* EXERCISE DATA *
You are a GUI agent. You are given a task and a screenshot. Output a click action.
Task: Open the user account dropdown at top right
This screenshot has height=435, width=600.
* * *
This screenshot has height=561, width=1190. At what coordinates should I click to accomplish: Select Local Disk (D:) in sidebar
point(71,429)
==
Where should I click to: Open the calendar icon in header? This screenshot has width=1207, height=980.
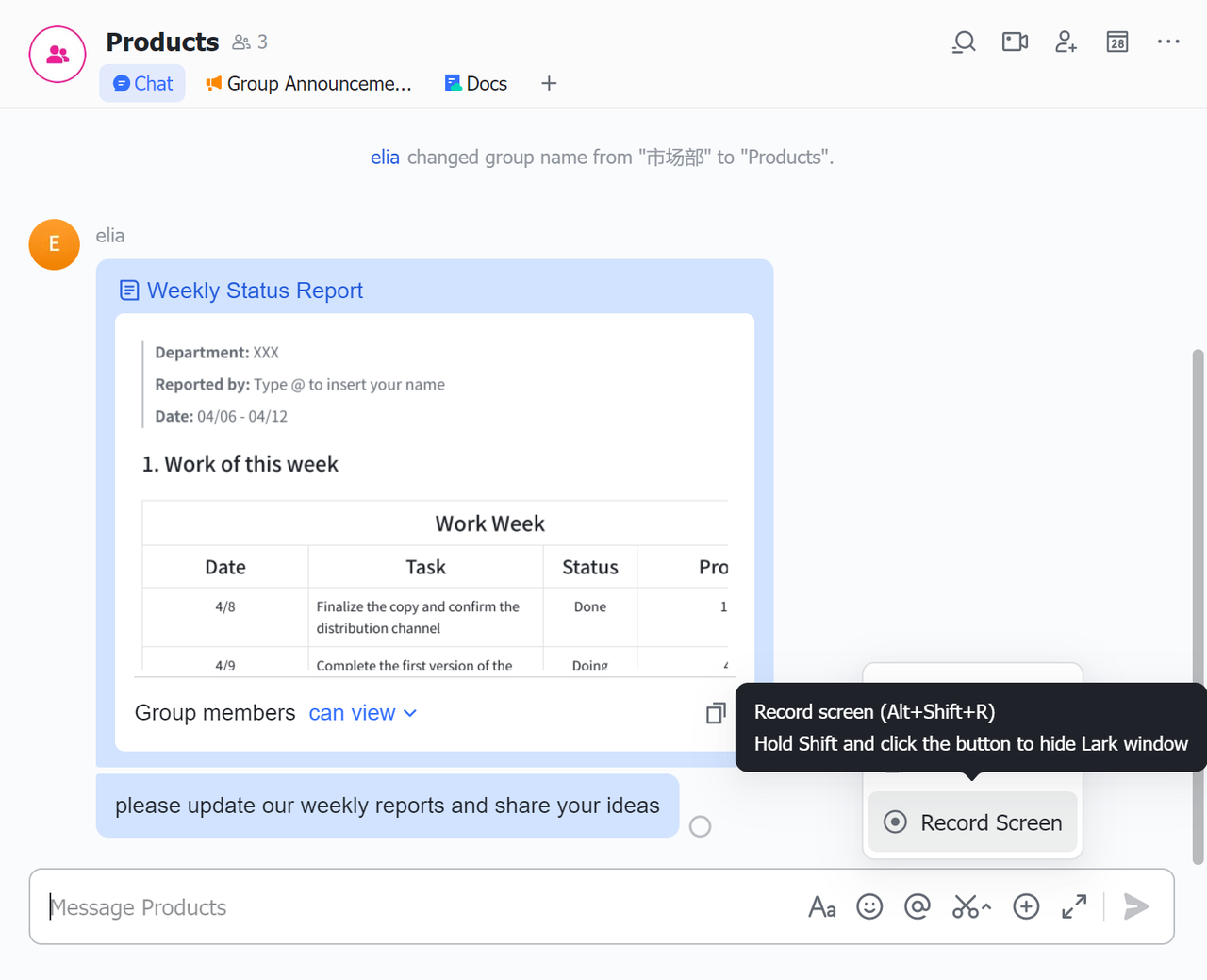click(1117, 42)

* TASK DIRECTIONS *
Copy the stretch of the records above that runs from the line with "You are a GUI" through the line with "This screenshot has height=435, width=600.". Both end lines belong in the copy, and nothing else does.

* TASK RESPONSE *
You are a GUI agent. You are given a task and a screenshot. Output a click action.
Task: Open the user account dropdown at top right
This screenshot has height=435, width=600.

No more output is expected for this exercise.